# Your goal:
Below are some records. Quote exactly the lines from the one that contains "Task: Enable Print Footer checkbox" through the last, both included, and leave out the pictures.

# Material provided:
++++

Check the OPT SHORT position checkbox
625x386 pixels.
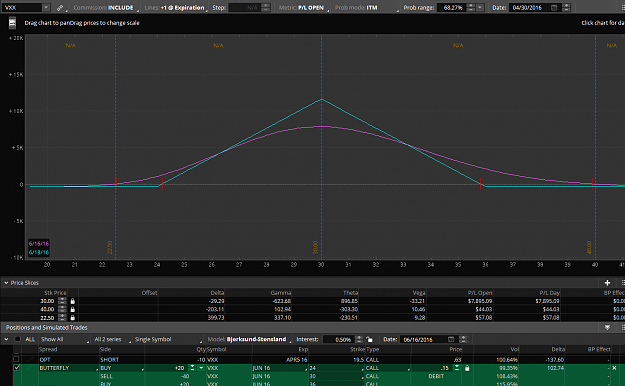click(17, 359)
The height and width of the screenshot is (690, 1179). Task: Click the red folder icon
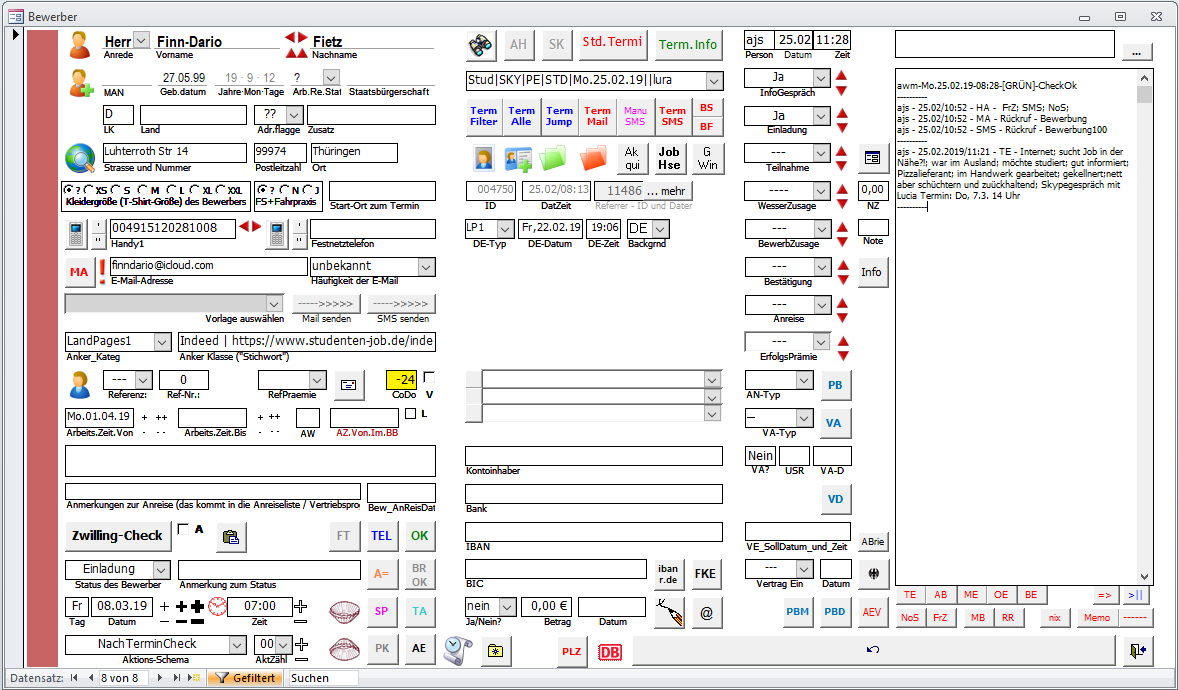[x=594, y=158]
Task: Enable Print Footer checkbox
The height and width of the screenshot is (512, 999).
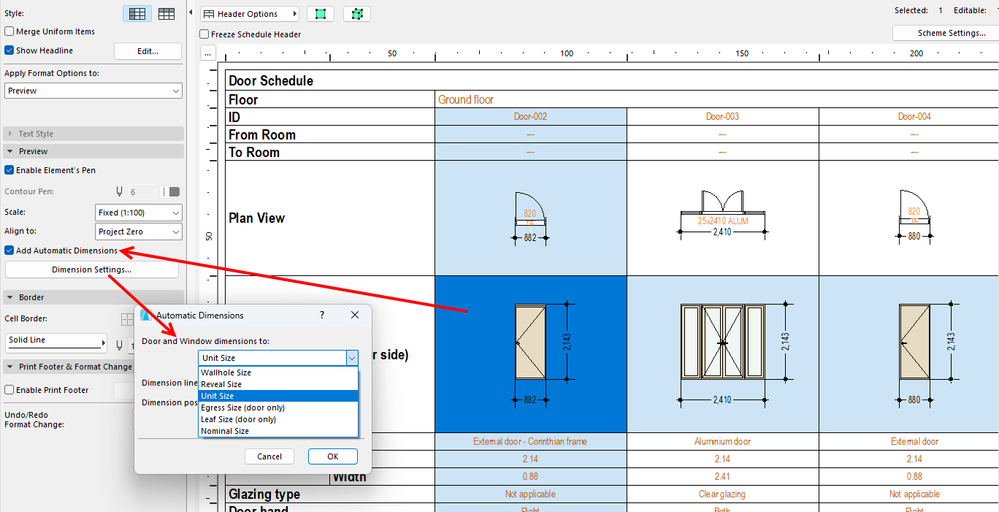Action: (10, 390)
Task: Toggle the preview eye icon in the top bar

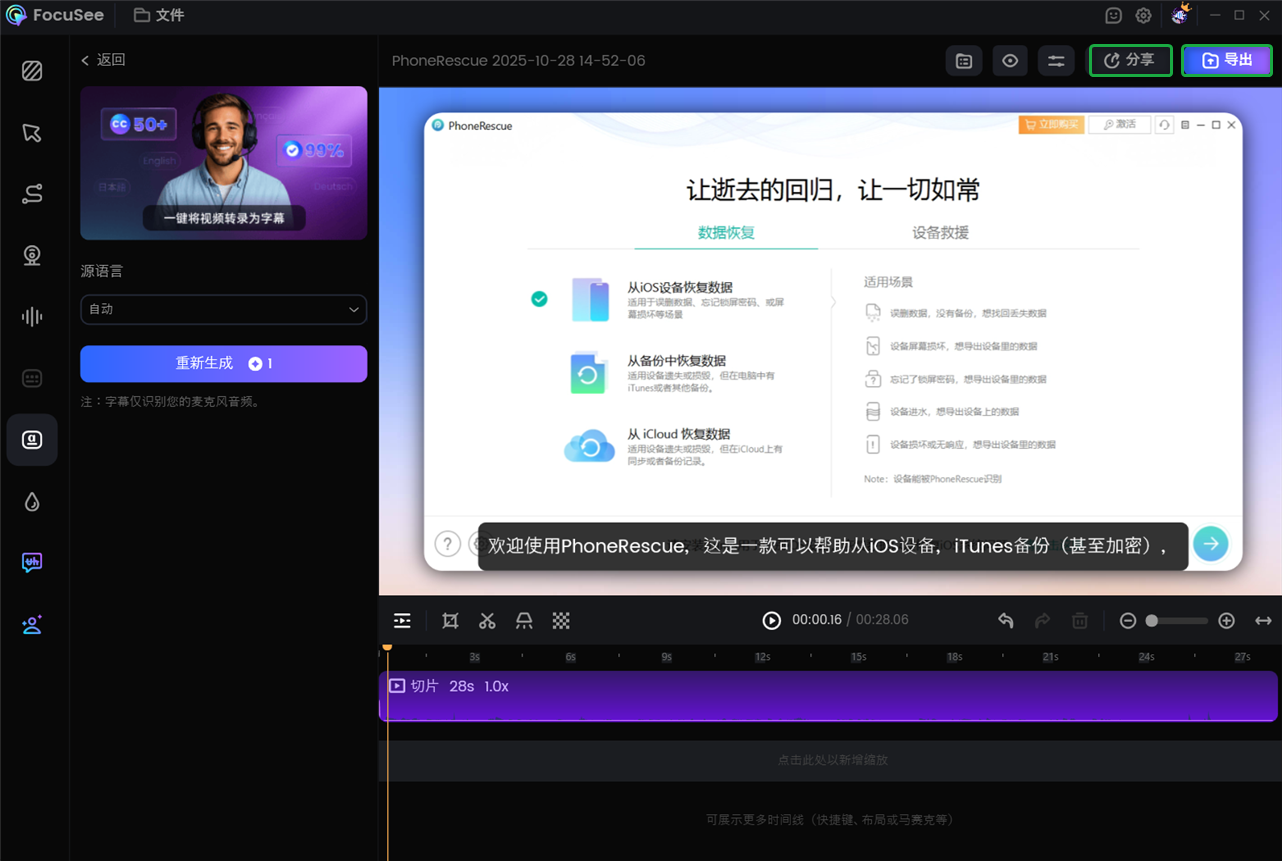Action: tap(1010, 60)
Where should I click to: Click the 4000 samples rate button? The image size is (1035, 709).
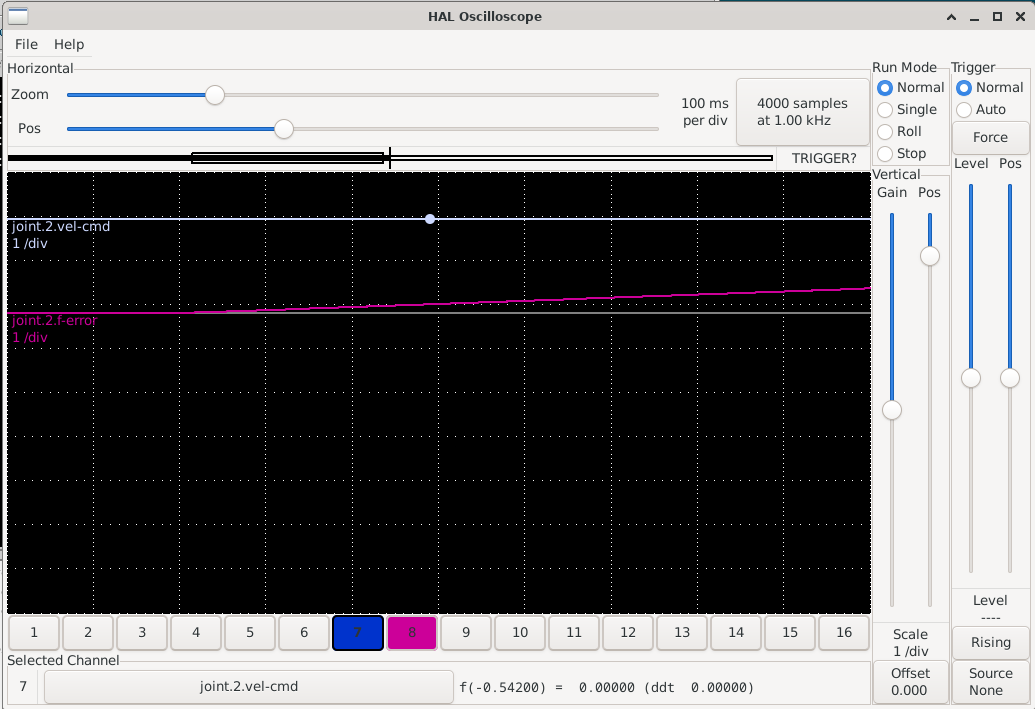coord(802,112)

++++

# Task output:
Task: Enable Print Footer checkbox
The height and width of the screenshot is (512, 999).
Action: (10, 390)
Task: Toggle the preview eye icon in the top bar

Action: tap(1010, 60)
Where should I click to: Click the 4000 samples rate button? The image size is (1035, 709).
coord(802,112)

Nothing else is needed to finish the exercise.